Sometimes, trace levels of pharmaceuticals can be detected in our water supplies – primarily as the result of normal patient use or improper disposal. But it’s important to remember that research studies suggest it is highly unlikely that these extremely small quantities of pharmaceuticals would be harmful to human health. We can all further minimize this risk by learning how to safely dispose of old or unused medicines.

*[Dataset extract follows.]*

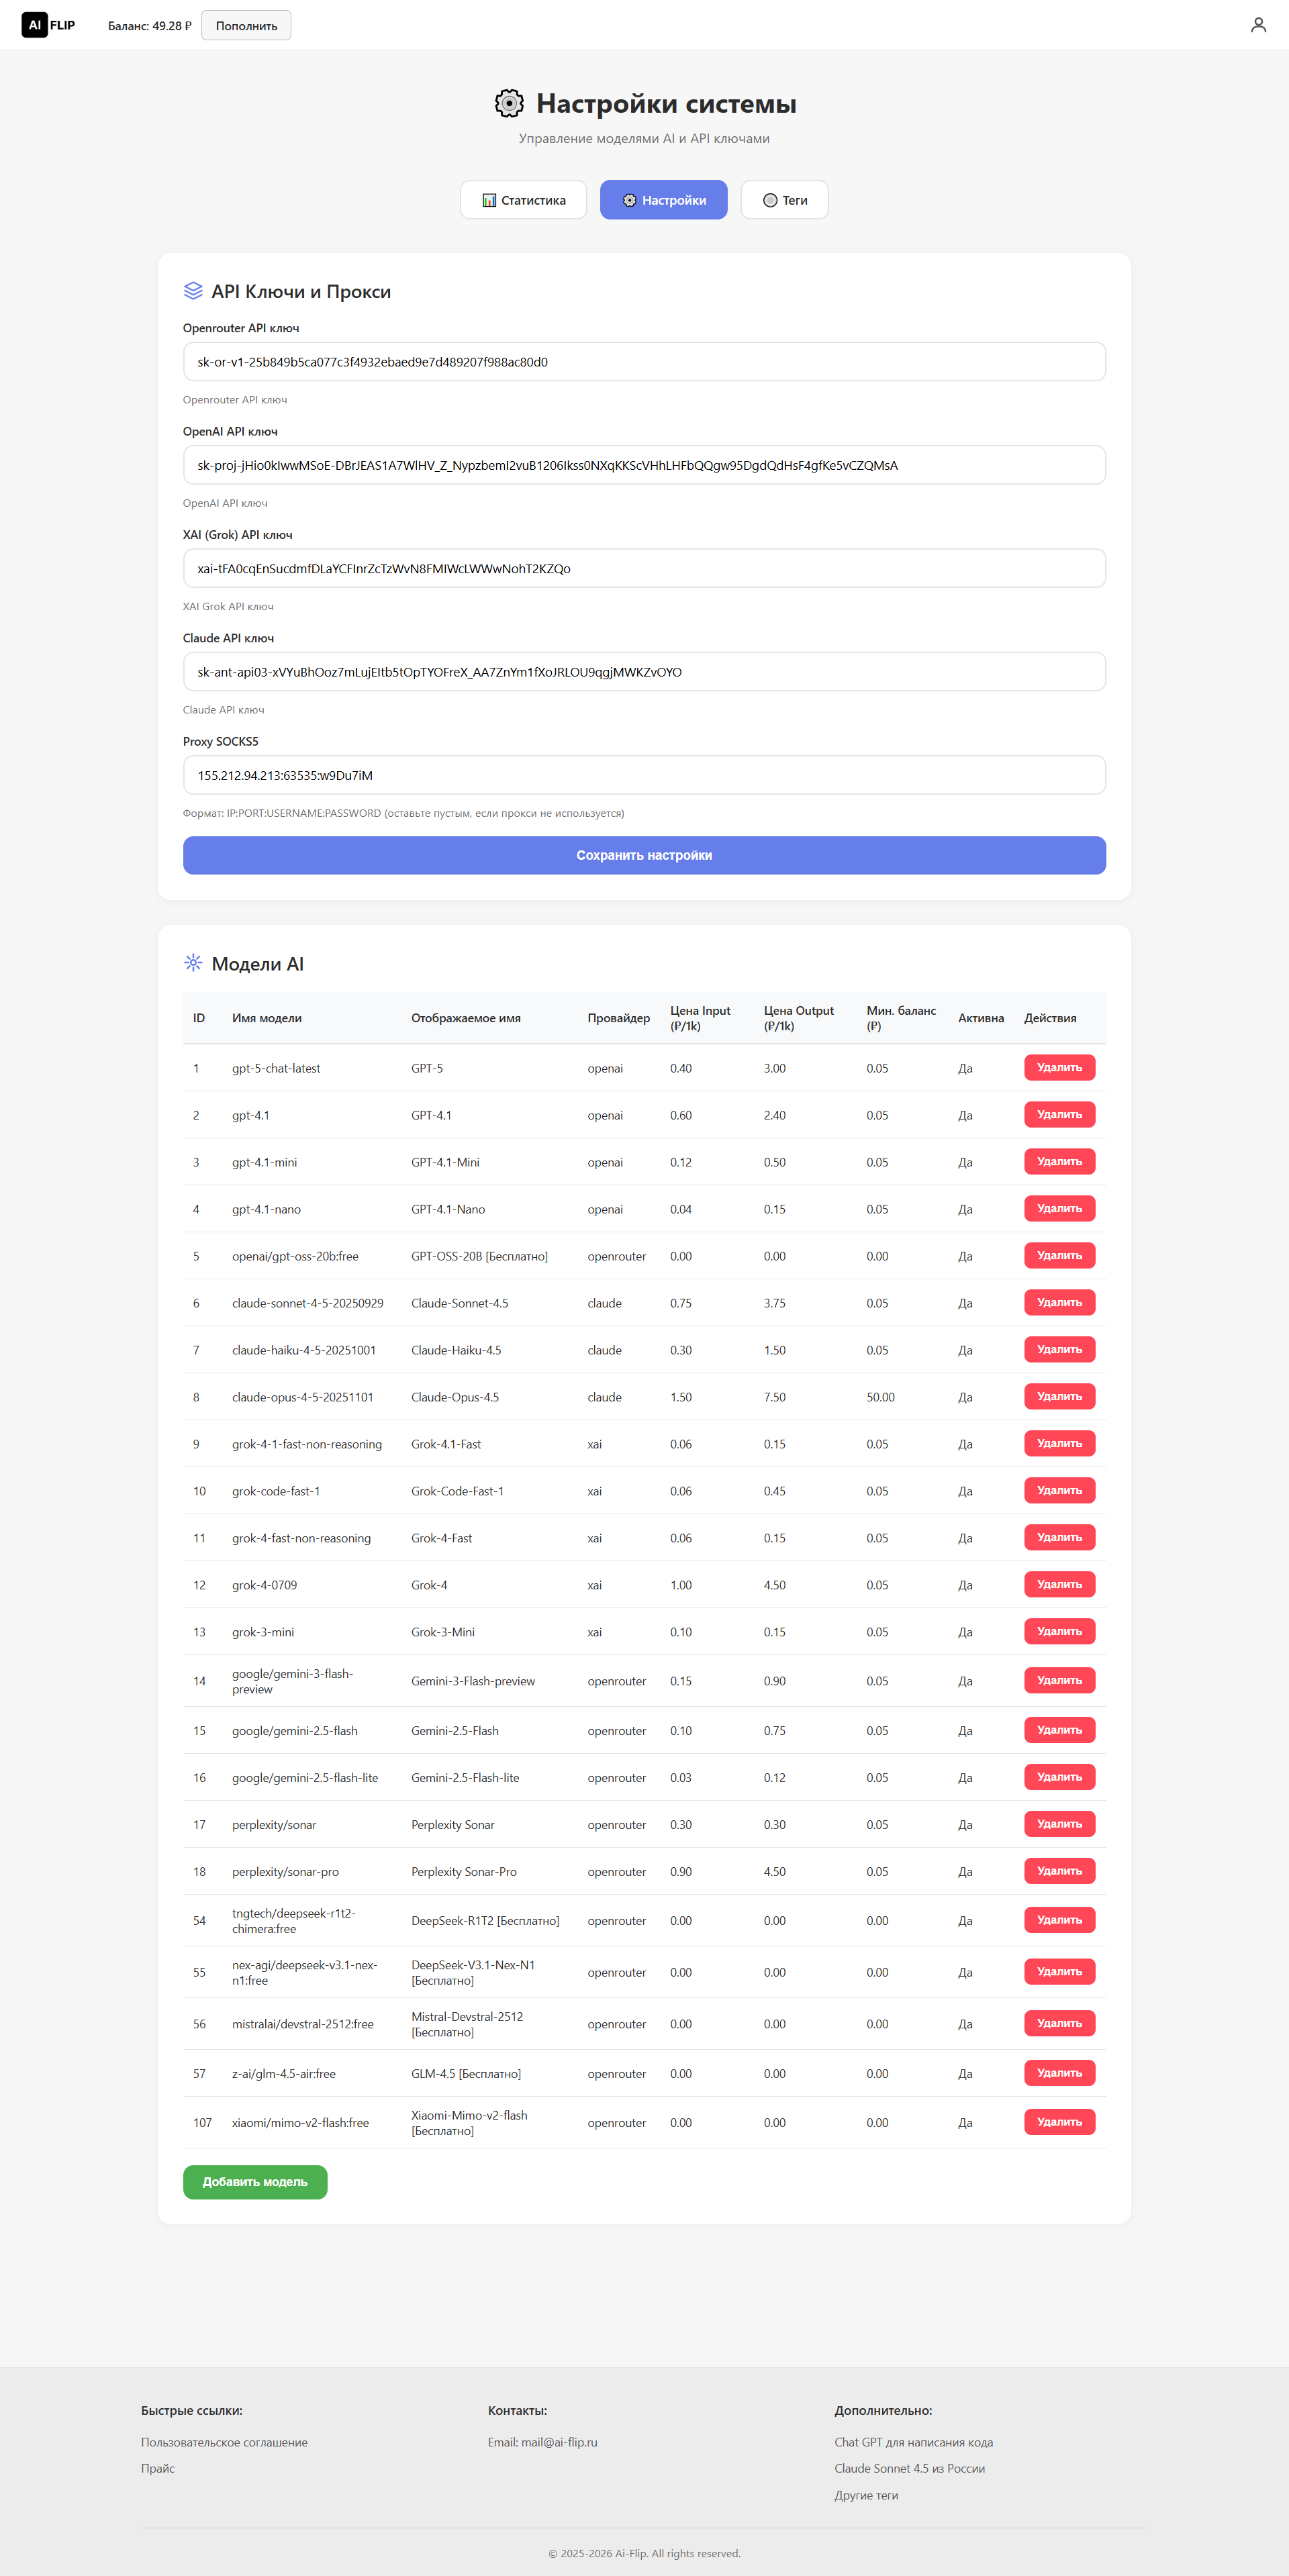Focus the Openrouter API key field
Screen dimensions: 1289x2576
pyautogui.click(x=644, y=362)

The safe disposal of medication is relevant to everyone’s personal health safety and the protection of our environment. Great strides have been made to protect water quality by removing impurities using advanced wastewater treatment technologies. However, because even the best sewage treatment technologies do not completely remove all contaminants, it’s important that you know how to safely dispose of your unused medicines. If you do not use all of your prescribed or over-the-counter medication, you can take a few small steps to make a huge impact in safeguarding lives and protecting the environment by disposing of unused medicines properly:

  • With a few exceptions, DO NOT FLUSH unused medications and DO NOT POUR them down a sink or drain.
  • Dispose of unused medication in household trash. When discarding unused medications, ensure you protect children and pets from potentially negative effects:
    • Pour medication into a sealable plastic bag. If medication is a solid (pill, liquid capsule, etc.), crush it or add water to dissolve it.
    • Add kitty litter, sawdust, coffee grounds (or any material that mixes with the medication and makes it less appealing for pets and children to eat) to the plastic bag.
    • Seal the plastic bag and put it in the trash. 
    • Remove and destroy ALL identifying personal information (prescription label) from all medication containers before recycling them or throwing them away.
  • Check for approved state and local collection programs.
  • Always refer to printed material accompanying your medication for specific disposal instructions.
  • Consult your pharmacist with any questions.

I know what you’re thinking – you thought flushing medicines was the safe way to go, right? You’re not alone. Many of my friends used to do this to help keep medicines away from their pets and children. We now know that there are safer, more environmentally friendly ways to dispose of unwanted medicines.

America’s pharmaceutical research companies are driven by a commitment to enhance and save lives, and the patient and environmental safety related to our products is a top priority of our industry. That’s why we’ve partnered with the U.S. Department of Fish and Wildlife and the American Pharmacists Association on the SMARxT Disposal Program (www.smarxtdisposal.net). This program educates people on how to safely dispose of medicines and highlights the environmental threat posed from flushing medicines down the toilet.

As parents, we all want to leave this world a little bit better than when we entered it – for our own children, and for their children. Safe, smart disposal of unused or unwanted medications is one easy way to do just that.